Я до сих пор не понимаю, что он хотел этим сказать. Может быть, то, что он все же читает худлитературу?
Скрюченные морозцем листья струились по мостовой, уползали в подворотни. Я ходил по гулким, еще пустынным улицам. Я вышел из дому за три часа до работы, чтобы подумать. В ритме шагов сами собой возникали мысли, цепляясь одна за другую, уходили… И все о том же. Это была почти шизофрения. Что бы я ни делал, с кем бы ни говорил, о чем бы ни размышлял везде я видел и искал ее — Смерть, которую я должен убить, как Раскольников старуху-процентщицу.
На парадной одного из домов была прибита овальная медяшка, позеленевшая от времеяи. Там я разглядел дату — 1827 год — и по нижней кромке — «Санкт-Петербургское страховое общество».
Черт возьми, стоит домина и ничего ему не делается, а в нем, как в муравейнике, люди — живут и отходят. Стоит себе, застрахованный еще Санкт-Петербургской страховой компанией. А ведь именно камни, как все неживое, разрушаются неумолимо и безвозвратно — превращаясь в пыль и песок. И только живое противостоит этому неумолимому закону разрушения, потому что живое обладает удивительной способностью — каждое мгновение из хаоса творить гармонию. Эволюция увеличила потенциал живой материи, — у человека он во много раз больше, чем у амебы.
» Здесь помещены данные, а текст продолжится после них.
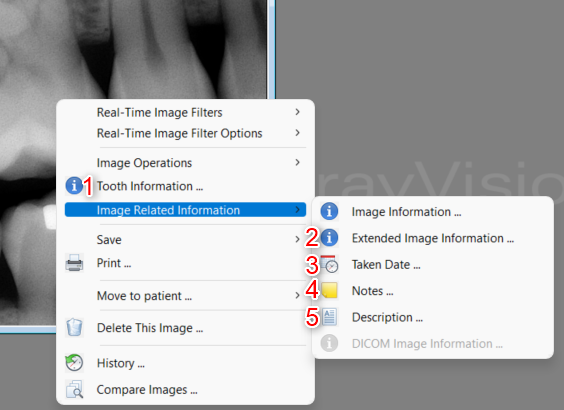Viewport: 564px width, 410px height.
Task: Click the Extended Image Information info icon
Action: [329, 237]
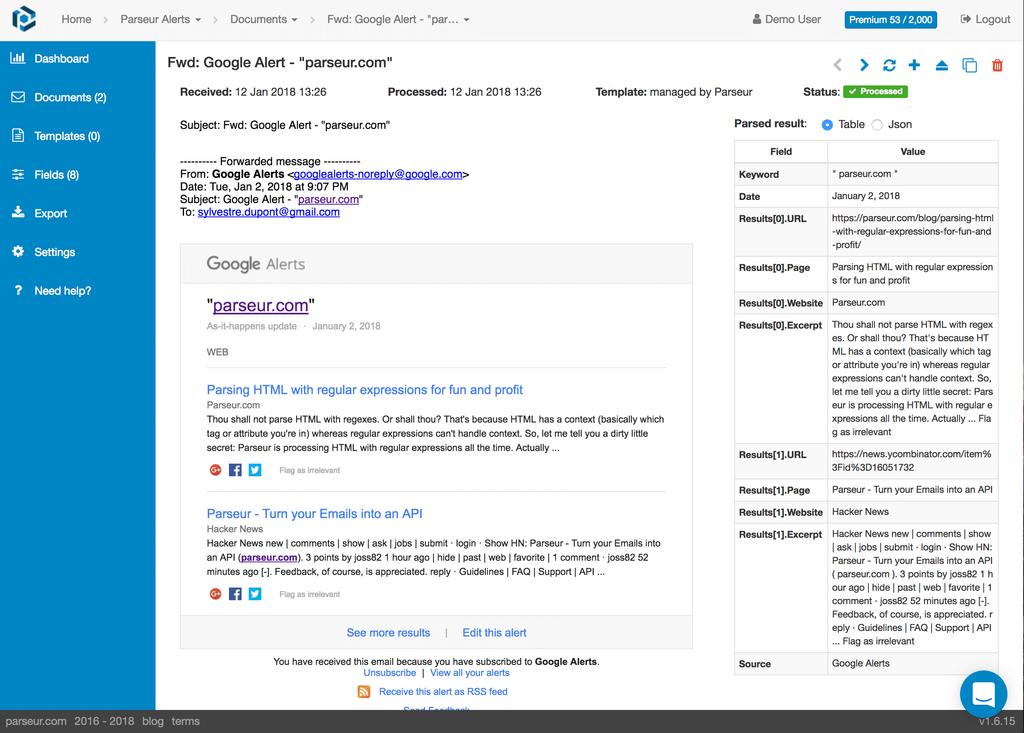Delete this document via the trash icon
This screenshot has width=1024, height=733.
[996, 64]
Но почему он все же падает?
Амебе, с точки зрения стихийной природы, если угодно, даже нужна индивидуальная смерть — это самоедство, — чтобы ее ценой (отдав часть своего тела и, следовательно, энергии) начать новое строительство. Но человеческая смерть не имеет и такого смысла. На уровне человек она вообще, я был уверен, не имеет никакого смысла! Потомкам не нужна смерть отцов и пращуров — если, конечно, они не ждут наследства, не мечтают об освобождающемся чиновном стуле или месте премьера в театре, иди считают несправедливым, что бог не прибрал еще свекровь, бдительно храпящую за шкафом. Но ведь все эти застенчивые страсти дело преходящее. Не век же нам держаться за шкафы и стулья.
Амебы и человеки, человеки и амебы… Я думал о нашем (с Лео) методе задержки жизненного цикла у амеб.
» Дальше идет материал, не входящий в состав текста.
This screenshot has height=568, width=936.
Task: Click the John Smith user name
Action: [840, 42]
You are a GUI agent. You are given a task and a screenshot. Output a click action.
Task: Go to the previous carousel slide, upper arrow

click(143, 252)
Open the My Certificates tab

Я уже отчетливо понимал, в чем наш промах. Во всяком случае, стала совершенно очевидна наша с Лео ошибка, когда мы пытались стимулировать жизнь до начала ее угасания. Она в этом не нуждалась! Это все равно, как если бы вздумали лечить аритмию сердца еще до того, как эта аритмия наступила…
Моя мысль перебросилась на Семена Семеновича и на его печень.
Вместо того чтобы отправиться на работу, я отправился в онкологический институт: там заместителем по науке работал Севка Анатольев. Мы служили с ним в армии. Он занимался проблемами происхождения рака, и в его руках была вся экспериментальная часть института.
Посверкивая своими золотыми очками, он подмигнул поощрительно, но R оттеном язвительного сочувствия:
— Давай, давай, может, тебе повезет, и тебе поставят золотой памятник еще при жизни, (Я слышал об этом посуле американцев.)
Как бы там ни было, Севка снабдил меня двумя морскими свинками-близняшками. Одной из них была привита саркома печени. Я притащил их в институт и спрятал в термостатной. Я опасался Констанцы, не зная, как она примет моих подопечных.
Это было вечером. Я ушел из института, но мне пришлось вернуться. Толкнул дверь — заперта на защелку. Смотрю в дырочку, расцарапанную на матовом стекле. Констанца посадила свинку на ладонь и, забавно морща нос, нюхается с ней. А та тянется к ее носу. Шевелит усами от восторга. Потом смотрю: Констанца посадила ее на колени, за ушами теребит. Потом заулыбалась — вспомнила о чем-то? Погрозила пеструшке и захлопнула ее в клегку, а сама достала из сумочки какой-то пакетик — это была халва — и принялась сквозь прутья клетки кормить близняшек. Те хватали кусочки передними лапками, приподнявшись на задних, тянулись и проворно жевали.
Все же я постучал. Констанца защелкнула халву в сумочке, отнесла клетку в термостатную, одернула халат и, сделав холодные глаза, открыла мне.
— Что-нибудь забыли?
— Да.
Я зашел в термостатную и взял припрятанные там до поры женские замшевые туфли — подарок для Лики ко дню рождения. Констанца на днях обнаружила эти туфли…
Я неудачно пошутил тогда: «Ищу Золушку, — вам они, кажется, малы?»
— Да, знаете ли, я примеряла: они мне жмут, — ответила она язвительно и покраснела, отвернулась.
Выйдя из термостатной, я попытался сделать так, чтобы Констанца не видела коробки, висевшей на моем пальце, но это было наивно. Она тем более ее заметила. И тогда, все еще двигаясь боком, я спросил ее: как мои свинки?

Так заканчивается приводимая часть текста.